Like MyoD genes of other fish, flounder MyoD is also initially expressed in medial (adaxial) cells close to the notochord that will migrate through the somites and form superficial cells later. This type of cell will differentiate into slow muscle fibers while the fast muscle fibers arising from the differentiation of lateral somitic cells (Devoto et al., 1996; Stoiber et al., 1998). Before 5 somites, MyoD expression was restricted to the adaxial and presomitic cells. From 5 somites to 30 somites, the signals were expanded to the lateral somitic cells. After 30 somites, MyoD transcripts were decreased in the anterior and older somites, while still strong in the caudal and newly formed somites. Skeletal muscle cells were not the only muscle cells that can express MyoD.

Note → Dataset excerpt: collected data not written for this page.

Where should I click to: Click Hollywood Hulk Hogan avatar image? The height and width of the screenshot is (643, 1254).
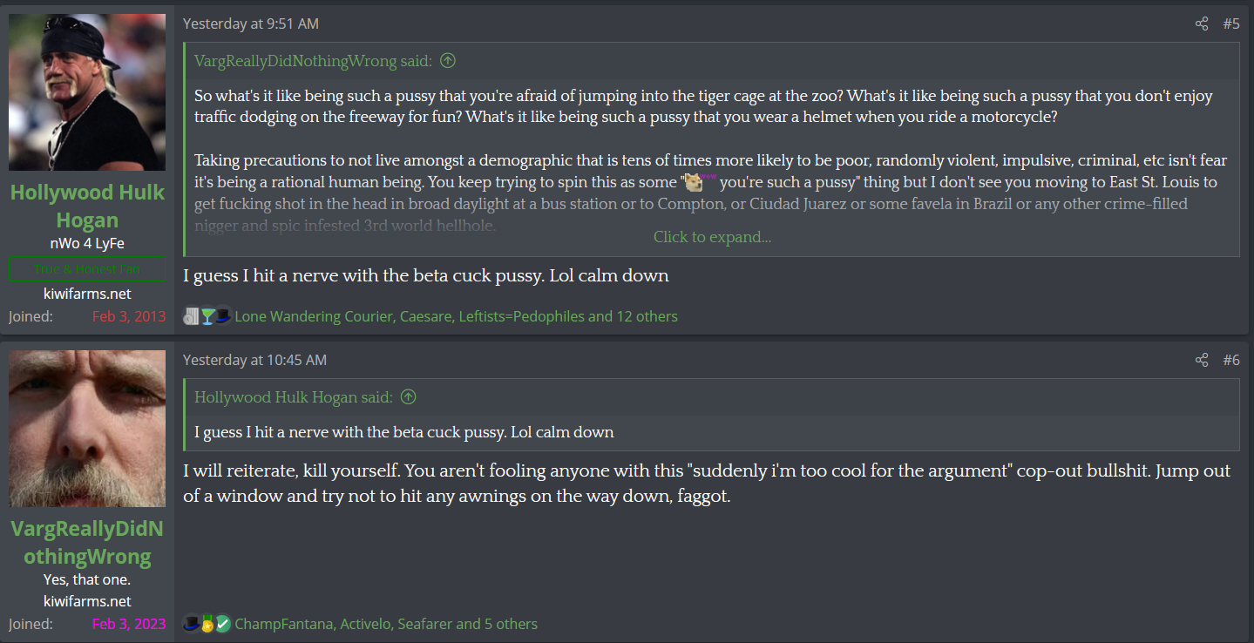tap(87, 92)

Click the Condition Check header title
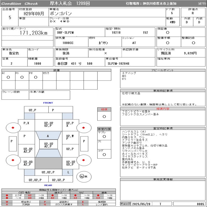click(x=20, y=4)
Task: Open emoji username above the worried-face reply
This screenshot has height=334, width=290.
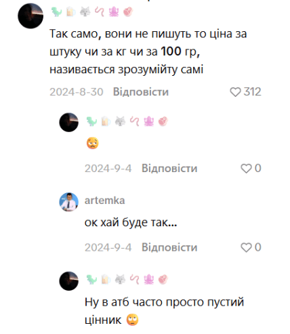Action: pos(127,121)
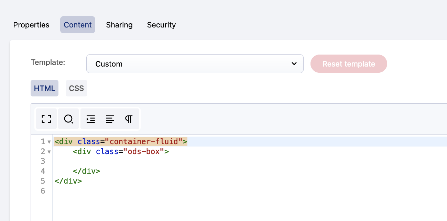This screenshot has width=447, height=221.
Task: Open the Template dropdown showing Custom
Action: pos(195,64)
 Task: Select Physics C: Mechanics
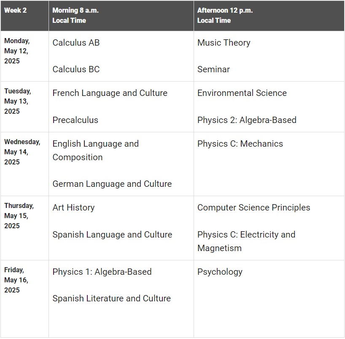click(240, 144)
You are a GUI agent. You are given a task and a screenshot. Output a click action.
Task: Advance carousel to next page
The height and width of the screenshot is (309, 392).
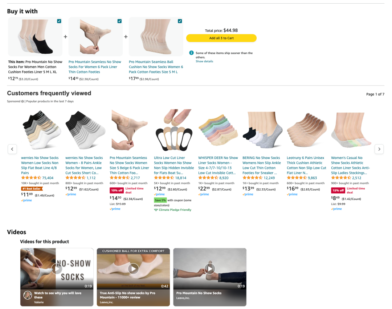(379, 149)
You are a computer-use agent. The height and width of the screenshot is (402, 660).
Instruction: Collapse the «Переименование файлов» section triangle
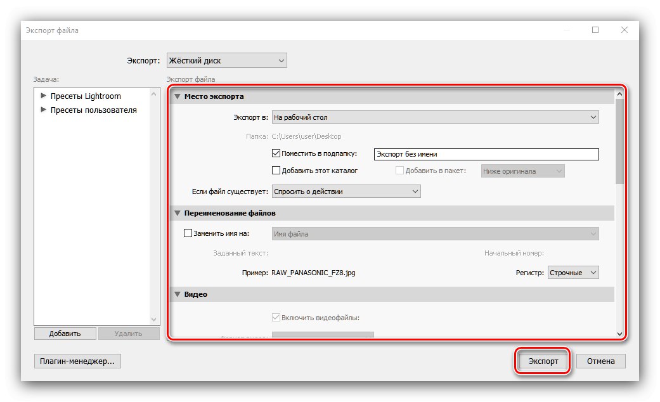178,213
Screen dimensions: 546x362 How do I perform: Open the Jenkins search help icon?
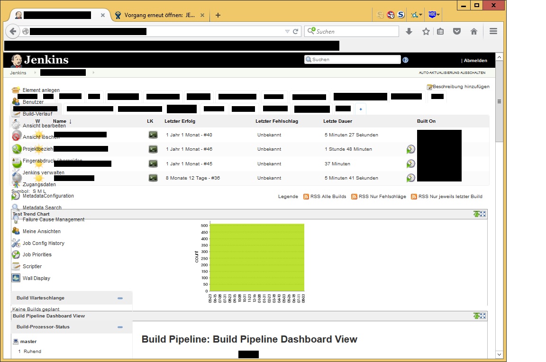pyautogui.click(x=405, y=60)
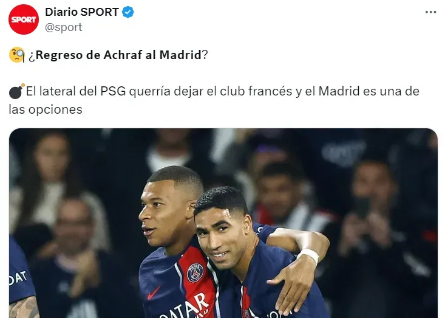Screen dimensions: 445x318
Task: Open the attached tweet photo
Action: (x=223, y=223)
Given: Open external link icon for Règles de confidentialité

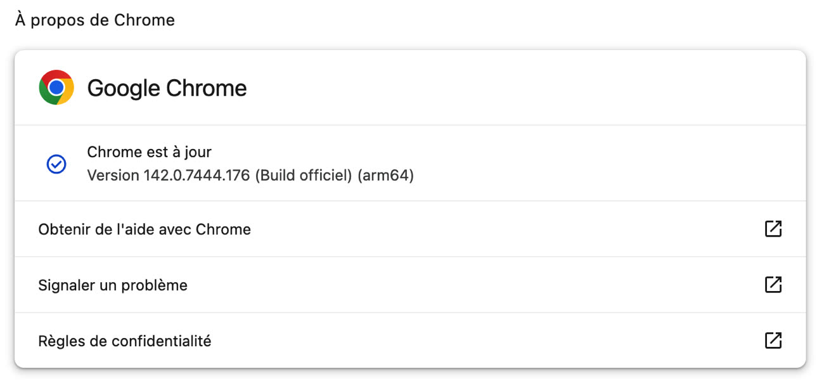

The Distribution of MyoD in Different Tissues of Growing Fish

In situ hybridization analysis showed that MyoD played a role only in the skeletal muscle in the embryonic stage. To determine whether the MyoD plays role only in muscle of post-hatching fish, total RNAs were extracted from different tissues of post-hatching flounder. The expression of MyoD was analyzed by RT-PCR using MyoD specific primers (Figure 4). In post-hatching fish, MyoD expressed only in the muscle. These data showed that MyoD played a role in muscle growth in the growing fish.
Fig. 4

RT-PCR analysis of MyoD expression in different tissues of post-hatching flounder fish. 1, DNA marker; 2–9, actin RT-PCR; 10–17, MyoD RT-PCR; 2, 10, liver; 3, 11, spleen; 4, 12, head kidney; 5, 13, body kidney; 6, 14, heart; 7, 15, muscle; 8, 16, intestine; 9, 17, negative control; 18, positive control, MyoD cDNA plasmid as the PCR template.

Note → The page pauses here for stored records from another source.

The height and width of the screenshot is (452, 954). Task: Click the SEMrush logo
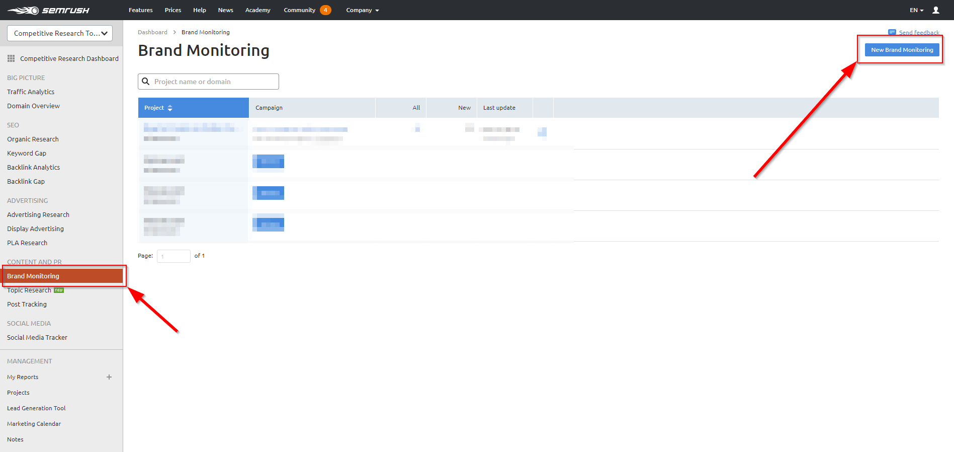point(48,10)
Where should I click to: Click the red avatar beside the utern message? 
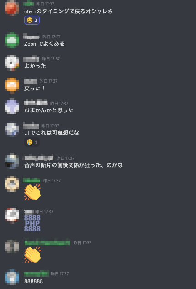tap(12, 8)
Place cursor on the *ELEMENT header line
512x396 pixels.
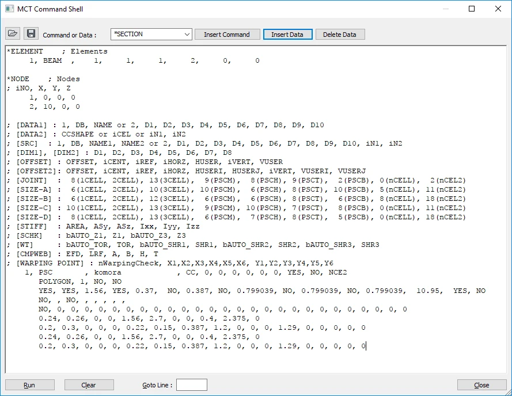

Fish are usually the important commercial products of seafood. Fish skeletal muscles are the most abundant tissue in fish. Our RT-PCR results showed that MyoD was expressed only in the muscle in growing fish. In a group of cultured fish of the same age, there exist fast-growing and slow-growing fish. Their muscle growth rates are different. However, we do not know whether their expression levels of MyoD are different. A recent study showed that different growth rates were related to the expression level of MyoD, which affect muscle growth rates in turkey (Liu et al., 2005). In rainbow trout, the TMyoD2 expression level related to muscle fiber numbers (Johansen and Overturf, 2005), which is muscle hyperplastic growth. Therefore, it will be more interesting to study the relationship between the expression level of MyoD and the growth rate of flounder. This information can be used to help to select strains of fast growing fish that are profitable for products.

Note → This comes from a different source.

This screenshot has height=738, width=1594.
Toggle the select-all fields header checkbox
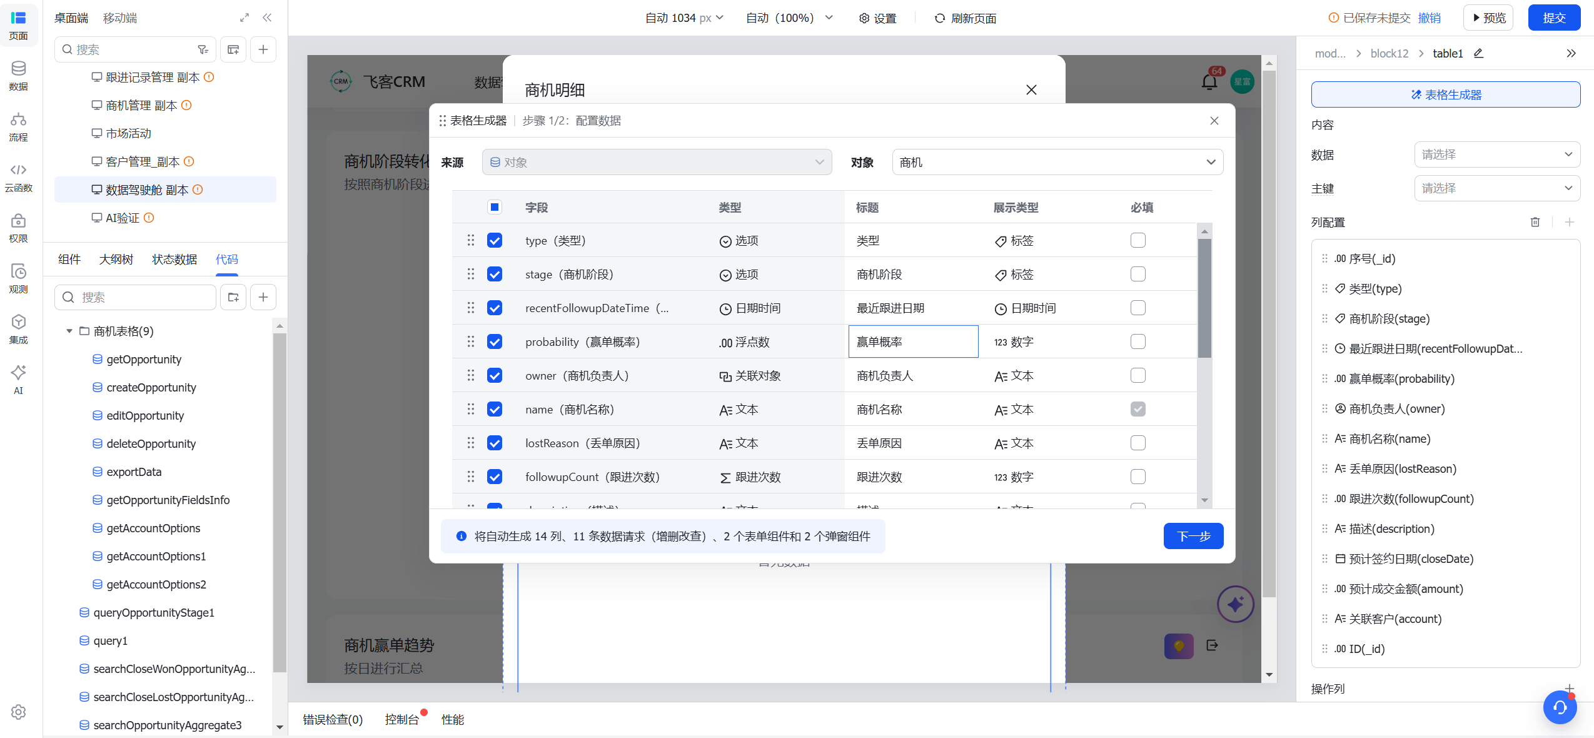[x=495, y=207]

In summary, we isolated and characterized the flounder MyoD gene, and analyzed its expression pattern during embryogenesis. Sequence analysis revealed that the flounder MyoD gene contained the same structure as that of other vertebrates MRF genes. Phylogenetic analysis showed that it was more likely to be the homolog of tilapia and takifugu MyoD and seabream MyoD1. The flounder MyoD gene was expressed in the somitic cells that would give rise to skeletal muscle. In the hatching stage, MyoD was also expressed in other muscle cells. In the growing fish, MyoD was expressed only in the muscle.


This work was supported by the National Basic Research Program of China (973 Program, No.2004CB117402) and the National High Technology Research and Development Program of China (863 Program, No. 2004AA628110).